** Start of Supplied material **

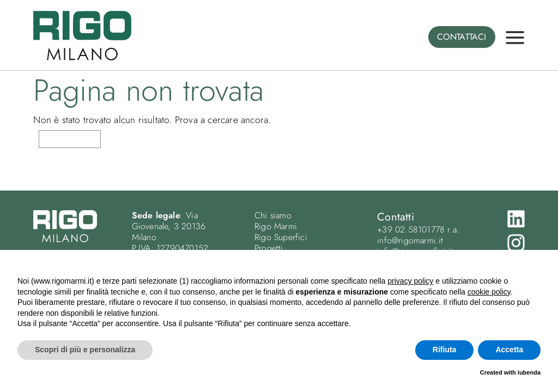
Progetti (269, 248)
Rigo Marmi (276, 226)
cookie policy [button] (489, 292)
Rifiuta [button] (445, 350)
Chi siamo (273, 215)
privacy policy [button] (410, 281)
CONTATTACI (462, 36)
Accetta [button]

** End of Supplied material **

## Exercise goal
Give the rows above as a JSON list of strings, one string per line, skipping blank lines and leaving out the picture.

## Solution below
[
  "Progetti (269, 248)",
  "Rigo Marmi (276, 226)",
  "cookie policy [button] (489, 292)",
  "Rifiuta [button] (445, 350)",
  "Chi siamo (273, 215)",
  "privacy policy [button] (410, 281)",
  "CONTATTACI (462, 36)",
  "Accetta [button]"
]